The football season is finally upon us.
Which, in turn, means the fantasy football season is finally upon us.
For me, this has a few implications. Mainly, it means my wife has been giving me looks of bewilderment and poorly hidden disgust when I sneak fantasy football magazines into the shopping cart at Fred Meyer. I’m a flawed individual.
It also means I’ve spent far too much of my time lately poring over said magazines — not to mention websites — trying to extract nuggets of information that will ultimately help me in my quest for fantasy supremacy. We all know which players are worthy of a first-round fantasy draft choice, after all, but unearthing the hidden gems is where true fantasy greatness is made.
All of this got me thinking.
If someone was sad and desperate enough to create a fantasy political league for Tacoma — and, don’t get me wrong, I’m not suggesting such lunacy — who would the sleeper picks be? Again, most of us know who the big-name political players are, but who are the folks making significant contributions with little-to-no fanfare?
We’ll call it The League 253.
I talked to some experts (read: people willing to play along with this ridiculous exercise), and here are five names I came up with:
Metro Parks Commissioner Erik Hanberg: He’s what you might call a mid-round draft steal. As an elected official, Hanberg’s got more name recognition than some of the folks on this list, but often his contributions still manage to fly under the radar.
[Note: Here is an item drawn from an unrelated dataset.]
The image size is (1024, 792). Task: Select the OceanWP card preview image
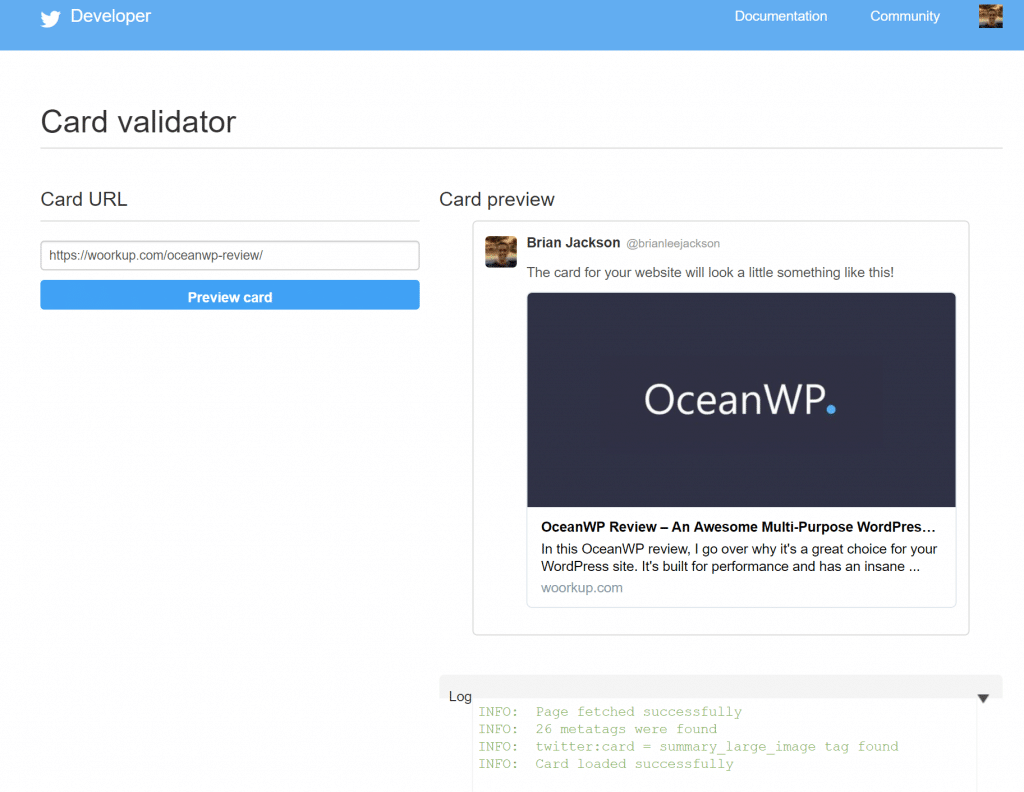pyautogui.click(x=740, y=399)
And if Tacoma does end up with a park honoring sci-fi icon Frank Herbert at some point, he will have had a lot to do with it.
“He’s thoughtful — sagacious, even — and often the go-to ‘sanity check’ for policymakers in Pierce County,” explains Ben Anderstone, a political consultant with Progressive Strategies Northwest. “He’s also someone you always want at the table while getting something done in politics or civic life. He’s low-key, reliable, smart and a lot more than parks — although he’s also a huge parks nerd.”
Activist Maximilian Hyland: Talk of raising the minimum wage in Tacoma has been unavoidable this year, and that’s thanks in large part — if not entirely — to the work of the citizen activist group 15 Now Tacoma.
Proof of Hyland’s skill in articulating 15 Now Tacoma’s controversial platform was on display this week during a City Club event at which he faced off with the likes of City Councilman David Boe and Adriatic Grill co-owner Monique Trudnowski. Hyland more than held his own.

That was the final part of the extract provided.